== Supplied information
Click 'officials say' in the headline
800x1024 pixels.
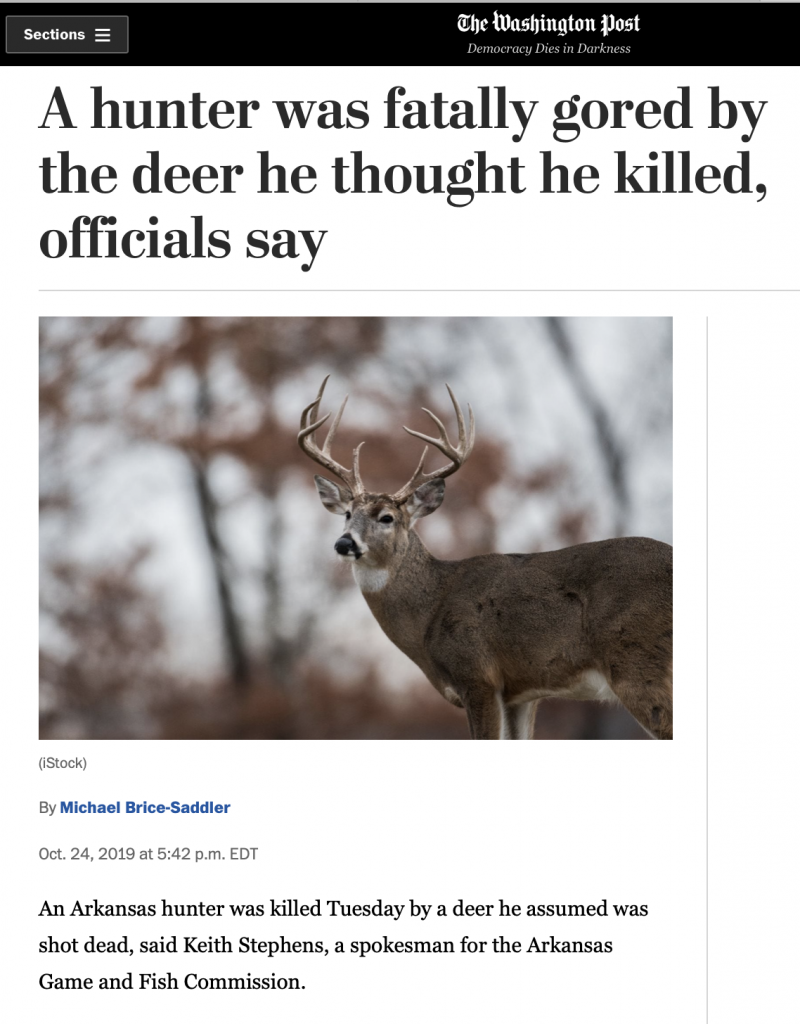pos(182,240)
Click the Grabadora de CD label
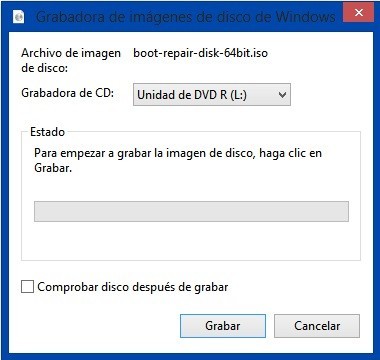This screenshot has height=360, width=380. [68, 93]
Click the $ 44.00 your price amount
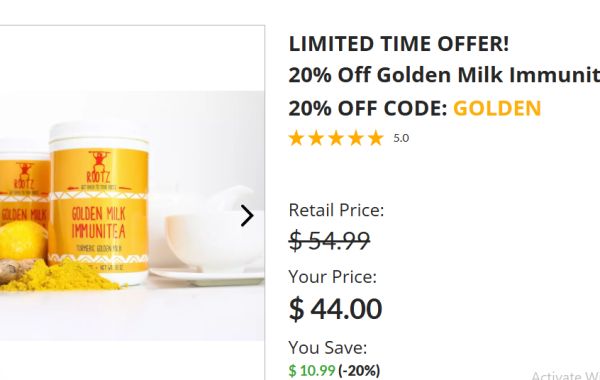Screen dimensions: 600x380 [335, 309]
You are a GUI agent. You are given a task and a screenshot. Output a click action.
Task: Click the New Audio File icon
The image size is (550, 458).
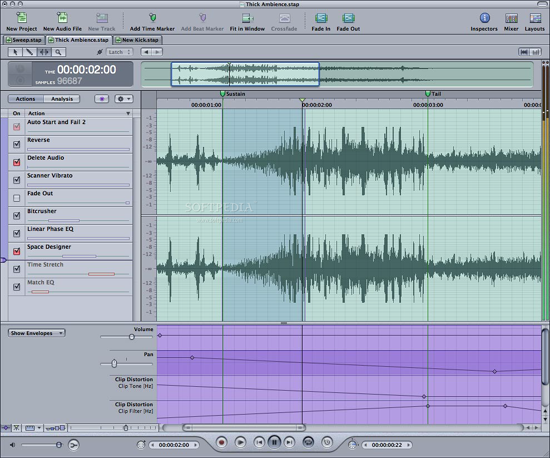62,18
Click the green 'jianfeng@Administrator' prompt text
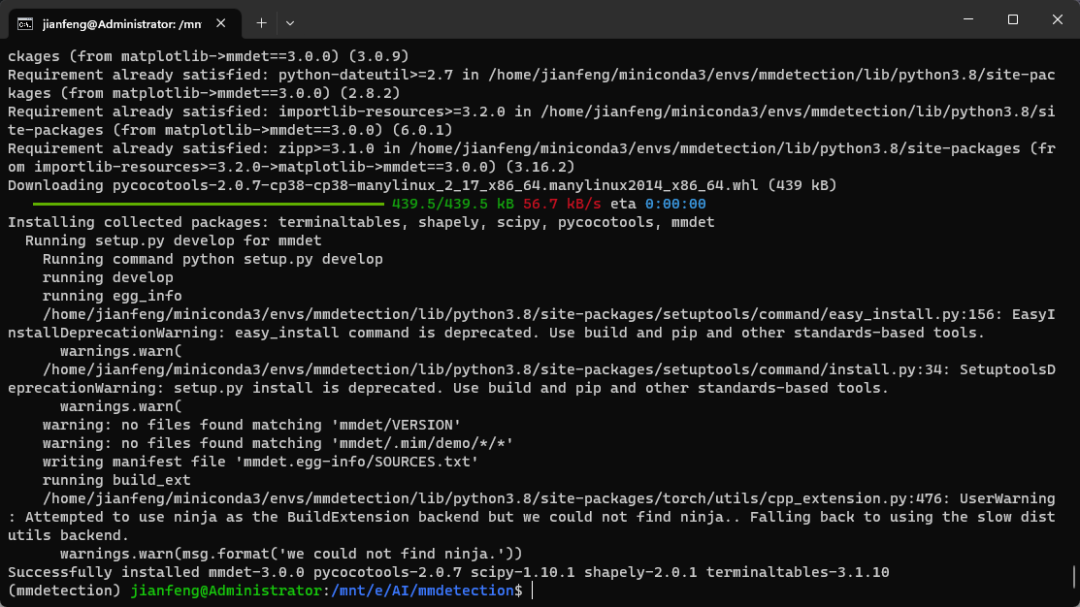Image resolution: width=1080 pixels, height=607 pixels. (226, 591)
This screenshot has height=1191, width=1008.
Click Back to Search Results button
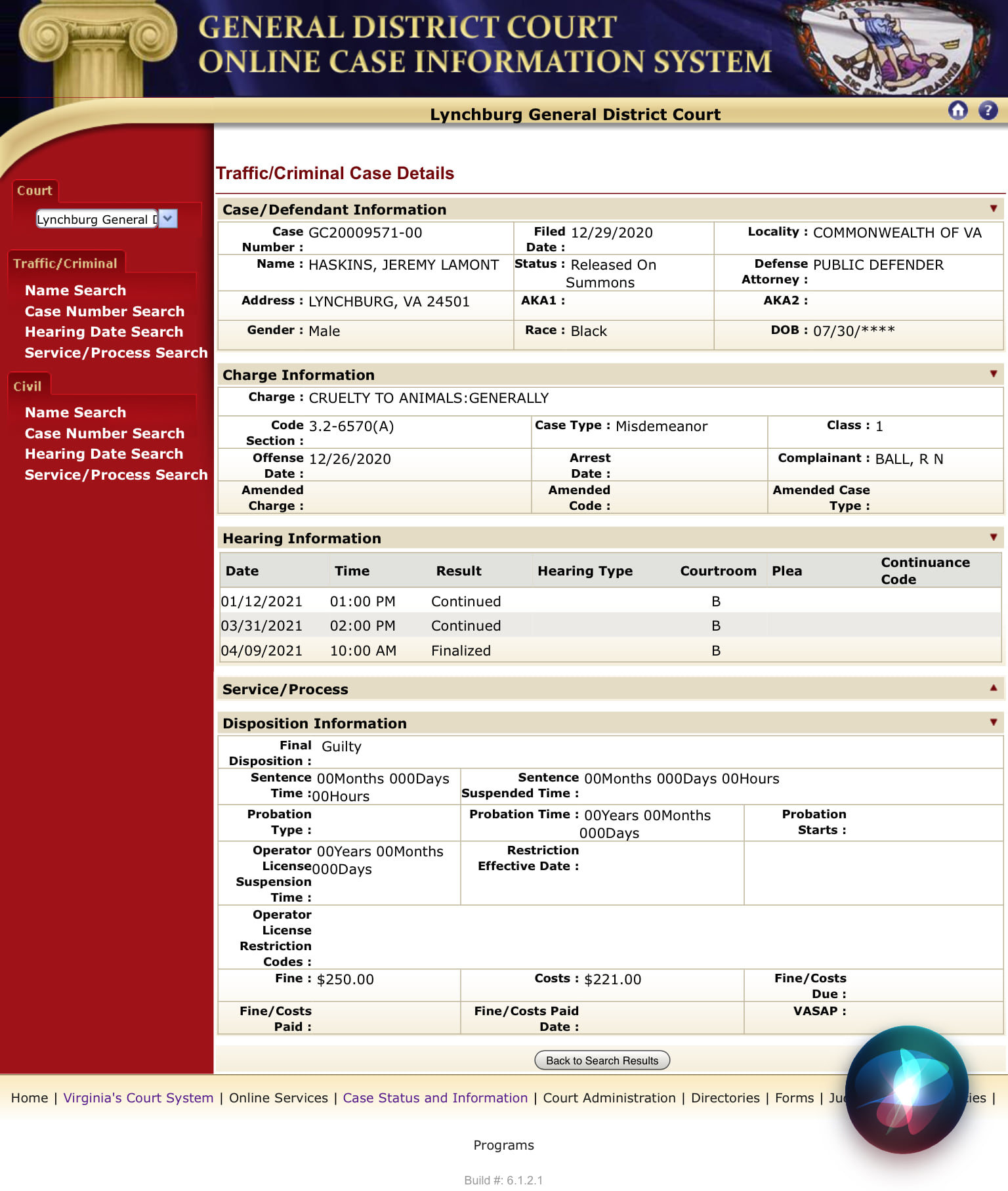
====
Your instructions
What's needed is every line above, retyped exactly and free of pictures.

Task output
Click 'officials say' in the headline
800x1024 pixels.
pos(182,240)
Click the Grabadora de CD label
This screenshot has height=360, width=380. [68, 93]
Click the $ 44.00 your price amount
Screen dimensions: 600x380 [335, 309]
You are a GUI agent. You are given a task and a screenshot. Output a click action.
Task: Click the New Audio File icon
The image size is (550, 458).
62,18
Click the green 'jianfeng@Administrator' prompt text
Image resolution: width=1080 pixels, height=607 pixels. (226, 591)
This screenshot has height=1191, width=1008.
Click Back to Search Results button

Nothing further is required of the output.